**Text passage:**

== == ==

Issues raised by polymorphism in relation land

I continue to ponder how to merge the Relational Model (RM) and Object Oriented (OO) worlds in order produce a best-of language. The task is a challenge due to the deep and fundamental differences between OO and the RM. One approach I am exploring is to utilize the notion of multiple logical representations to allow both to co-exist without compromise. Doing this, though, means pinning down canonical isomorphisms between the two models.

One important concept from the OO world is polymorphism. In OO land, we identify a useful abstract concept like "Contact" and build a class around it. We then build classes for more specific types of contacts such as Organization and Person. A challenge for me has been to identify a clearly obvious equivalent to this design in relation land. This has proven quite elusive because there are several relational designs that seem to qualify. The design that seems most commonly used involves a "type" table of some sort followed by tables corresponding to each class. For the running example, a ContactType table, a Contact table, and of course the tables Organization and Person. Continuing the OO design, and for the purpose of introducing polymorphism into the discussion, let's give the Contact an abstract Name property. The Organization class then might just implement the name property as "pass-through" to some field, while the Person class might combine first, middle, and last name fields.

class Contact
{
abstract string GetName();
}

class Person : Contact
{
string FirstName;
string MiddleInitial;
string LastName;
override string GetName()
{
return FirstName + MiddleInitial + LastName;
}
}

class Organization : Contact
{
string OrganizationName;
override string GetName()

== == ==

**Provided data:**

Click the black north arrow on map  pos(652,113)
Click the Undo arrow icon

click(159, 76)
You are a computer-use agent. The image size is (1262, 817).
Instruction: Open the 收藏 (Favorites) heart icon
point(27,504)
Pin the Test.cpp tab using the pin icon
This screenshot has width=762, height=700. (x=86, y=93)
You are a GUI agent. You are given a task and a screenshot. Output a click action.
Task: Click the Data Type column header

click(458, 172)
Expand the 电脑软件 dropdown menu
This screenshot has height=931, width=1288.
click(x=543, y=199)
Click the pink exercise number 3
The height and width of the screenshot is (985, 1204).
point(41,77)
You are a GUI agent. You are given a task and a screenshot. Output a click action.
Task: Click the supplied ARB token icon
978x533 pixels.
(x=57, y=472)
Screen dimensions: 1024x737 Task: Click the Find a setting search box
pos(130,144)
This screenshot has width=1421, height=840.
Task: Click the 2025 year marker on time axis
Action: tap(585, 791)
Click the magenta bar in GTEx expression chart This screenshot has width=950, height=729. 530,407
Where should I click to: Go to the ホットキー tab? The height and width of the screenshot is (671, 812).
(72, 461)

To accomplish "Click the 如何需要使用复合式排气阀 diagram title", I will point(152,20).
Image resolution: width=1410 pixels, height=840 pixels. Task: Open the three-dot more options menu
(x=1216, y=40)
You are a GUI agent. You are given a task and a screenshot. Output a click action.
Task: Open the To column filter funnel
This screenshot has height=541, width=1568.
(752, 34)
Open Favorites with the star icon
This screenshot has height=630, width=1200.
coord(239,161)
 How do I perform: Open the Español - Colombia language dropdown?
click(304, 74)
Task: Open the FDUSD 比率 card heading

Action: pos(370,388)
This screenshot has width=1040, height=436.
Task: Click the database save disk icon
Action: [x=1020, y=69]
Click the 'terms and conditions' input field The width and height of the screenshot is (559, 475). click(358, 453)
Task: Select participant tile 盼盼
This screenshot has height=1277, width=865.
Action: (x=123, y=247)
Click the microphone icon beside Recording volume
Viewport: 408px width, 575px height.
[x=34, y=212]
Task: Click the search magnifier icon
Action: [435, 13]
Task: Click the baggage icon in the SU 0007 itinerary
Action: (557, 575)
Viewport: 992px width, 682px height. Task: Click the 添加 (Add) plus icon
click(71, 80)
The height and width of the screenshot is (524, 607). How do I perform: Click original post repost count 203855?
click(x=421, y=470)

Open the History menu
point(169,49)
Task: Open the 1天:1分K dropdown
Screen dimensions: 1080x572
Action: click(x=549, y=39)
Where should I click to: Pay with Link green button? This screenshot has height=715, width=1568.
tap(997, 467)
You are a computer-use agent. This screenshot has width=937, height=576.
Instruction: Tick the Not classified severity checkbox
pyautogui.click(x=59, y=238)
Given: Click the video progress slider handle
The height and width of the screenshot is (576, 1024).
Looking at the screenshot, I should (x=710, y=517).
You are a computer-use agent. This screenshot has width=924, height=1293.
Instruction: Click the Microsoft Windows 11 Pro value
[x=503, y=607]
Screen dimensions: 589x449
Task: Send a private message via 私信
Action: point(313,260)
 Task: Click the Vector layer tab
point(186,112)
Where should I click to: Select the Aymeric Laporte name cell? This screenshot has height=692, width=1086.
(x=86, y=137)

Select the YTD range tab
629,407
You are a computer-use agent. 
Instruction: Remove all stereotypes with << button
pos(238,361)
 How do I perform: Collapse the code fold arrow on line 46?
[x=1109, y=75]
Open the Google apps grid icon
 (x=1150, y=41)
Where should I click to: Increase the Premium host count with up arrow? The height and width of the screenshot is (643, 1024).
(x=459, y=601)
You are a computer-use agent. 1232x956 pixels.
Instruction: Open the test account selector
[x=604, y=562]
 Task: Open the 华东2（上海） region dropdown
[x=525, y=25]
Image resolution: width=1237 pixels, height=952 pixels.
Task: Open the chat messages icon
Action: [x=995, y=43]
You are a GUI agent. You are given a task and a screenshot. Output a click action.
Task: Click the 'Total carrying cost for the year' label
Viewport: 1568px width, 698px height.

== == ==

**Objective 1:** In the post on polymorphism in relation land, which four tables make up the running example of the most commonly used relational design?
**Objective 2:** Duplicate the portion of the post on polymorphism in relation land that begins at the words "Issues raised by" and stops after "the two models.".
**Objective 3:** Pick up the post on polymorphism in relation land after its final line and keep writing it.

**Exercise response 1:** ContactType, Contact, Organization, and Person.

**Exercise response 2:**
Issues raised by polymorphism in relation land

I continue to ponder how to merge the Relational Model (RM) and Object Oriented (OO) worlds in order produce a best-of language. The task is a challenge due to the deep and fundamental differences between OO and the RM. One approach I am exploring is to utilize the notion of multiple logical representations to allow both to co-exist without compromise. Doing this, though, means pinning down canonical isomorphisms between the two models.

**Exercise response 3:**
{
return OrganizationName;
}
}
In the working relational design, arriving at polymorphic behavior is not so natural. If we could assume that the relational system for which we are designing has "code" as a data type, a GetName column could be placed in the ContactType table. To view contacts with their respective names, the Contact and ContactType tables could be joined and the GetName routine invoked in an extension operation.

table ContactType
{
ID : ContactTypeID;
Description : Description;
GetNameOperator : operator(AID : ContactID) : String;
}

table Contact
{
ID : ContactID;
Type_ID : ContactTypeID;
key { ID };
reference Contact_ContactType ...
}

table Person
{
Contact_ID : ContactID;
FirstName : String;
MiddleInitial : String;
LastName : String;
key { Contact_ID };
reference Person_Contact ...
}

table Organization
{
Contact_ID : ContactID;
OrganizationName : String;
key { Contact_ID };
reference Organization_Contact ...
}

constraint MutualIncl ...

constraint MutualExcl ...

view ContactView
Contact
join (ContactType { ID Type_ID, GetNameOperator })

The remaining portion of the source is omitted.